Housing Opportunities Made Equal (HOME) is a civil rights organization dedicated to the elimination of discrimination in housing. Under government contract, HOME is responsible for periodically monitoring area apartment complexes to insure compliance with fair housing laws.
According to sworn affidavits, in two such tests at developments owned by Properties Unlimited, African-American investigators were shown units that were dirty and damaged. They were told that cleaning, painting, and all but major repairs to the property were the tenant's responsibility. In contrast, White investigators were given the option of renting a unit in good repair. Alleging disparate treatment to African-American applicants, HOME filed a case with HUD in 1999.
In 2002, while the earlier case was under negotiation, HOME received a call from an African-American woman who felt she had been discriminated against at another apartment complex owned by Properties Unlimited. She had been told that no apartments were available to people who received rental assistance. A White employee of HOME called and was told the complex had apartments available and that they did accept rental assistance.
According to sworn affidavits, when HOME investigated the client's claim, the African American investigator was offered an unclean apartment in deplorable condition and told it was the only one available. A White investigator was taken to see three apartments and offered a choice among them. Once again, it appeared that properties were only unlimited if the applicant was White.
HOME then joined its client in filing a second case with HUD and the NYS Division of Human Rights charging Properties Unlimited with racial discrimination in their rental practices. Although the Division of Human Rights dismissed the claim filed by HOME's client, HOME's case received a finding of probable cause.

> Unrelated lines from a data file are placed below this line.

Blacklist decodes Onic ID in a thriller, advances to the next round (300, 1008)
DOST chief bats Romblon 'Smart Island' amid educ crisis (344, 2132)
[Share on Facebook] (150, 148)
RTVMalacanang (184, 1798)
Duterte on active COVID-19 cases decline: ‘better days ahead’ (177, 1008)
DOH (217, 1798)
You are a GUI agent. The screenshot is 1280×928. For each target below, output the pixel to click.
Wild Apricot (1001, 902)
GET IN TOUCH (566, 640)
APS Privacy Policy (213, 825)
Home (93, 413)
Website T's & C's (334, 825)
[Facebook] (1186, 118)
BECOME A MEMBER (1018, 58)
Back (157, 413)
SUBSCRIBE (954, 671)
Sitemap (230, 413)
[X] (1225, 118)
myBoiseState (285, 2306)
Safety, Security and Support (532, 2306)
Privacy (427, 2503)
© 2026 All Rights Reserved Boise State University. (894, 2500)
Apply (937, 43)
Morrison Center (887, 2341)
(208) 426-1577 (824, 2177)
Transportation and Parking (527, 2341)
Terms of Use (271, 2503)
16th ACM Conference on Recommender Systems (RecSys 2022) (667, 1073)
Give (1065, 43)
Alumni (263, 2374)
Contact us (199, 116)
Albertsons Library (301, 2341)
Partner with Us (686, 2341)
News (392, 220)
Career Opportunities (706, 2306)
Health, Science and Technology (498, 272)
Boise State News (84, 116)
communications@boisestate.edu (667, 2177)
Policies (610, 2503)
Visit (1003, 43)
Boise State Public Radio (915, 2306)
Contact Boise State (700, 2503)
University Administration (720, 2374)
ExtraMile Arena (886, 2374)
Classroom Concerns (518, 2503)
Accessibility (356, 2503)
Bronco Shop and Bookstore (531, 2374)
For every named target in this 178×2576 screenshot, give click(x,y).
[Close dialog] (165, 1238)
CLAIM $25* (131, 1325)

Both cases were settled before trial without any admission of wrongdoing by the respondent. Properties Unlimited has agreed to undertake extensive affirmative action, to pay the government $2,000 in civil penalties and to pay the Buffalo-based civil rights organization a total of $11 ,000.
Equal opportunity in housing is the law, noted HOME executive director Scott W. Gehl. We are hopeful that these latest cases will help Properties Unlimited better appreciate that fact.